Part 1: Introduction
Part 1 of the presentation, will introduce the concept of Consensus-Based Defense as applied to web servers: issuing the same request to a group of 2 or more web servers, normalizing the responses, and comparing them for equality. Even if one of the web servers was exploited and sent back sensitive data, the difference in the responses will be detected and the result is only that the attacker will see an error page. If the responses for a benign user's request match as expected, they won't even know that this defense is in place.
If the responses don't match, this solution gives the SOC a high-likelihood alert that an actual exploit against one of their systems has taken place, rather than a generic scan or failed exploit attempt, and allows the organization's security team to take action including updating or replacing the impacted vulnerable platform.

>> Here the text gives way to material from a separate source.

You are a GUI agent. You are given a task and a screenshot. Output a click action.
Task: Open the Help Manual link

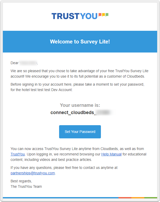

Part 2: Hands-on exploit development and exploit detection
In Part 2 of the presentation, we'll dive into one of today's most common class of attacks, buffer overflow exploits, with live exploit writing demos; and show how to bypass common defenses such as Stack Canaries and ASLR. I will then show how a Consensus-Based Defense prevents any of these mainstay exploits and exploit bypasses from working.
We will then examine precisely which additional classes of attacks are either detected or prevented by this defense, mapping to the OWASP Top 10 and CWE frameworks.
Actionable takeaways are understanding the shortcomings and blind spots of existing defense mechanisms, such as IPS, IDS, and EDR; and how a consensus-based defense allows an organization to move beyond "Assume Compromise" as in Zero-trust (detection) to "Assume Available Exploit" (enabling up-front prevention).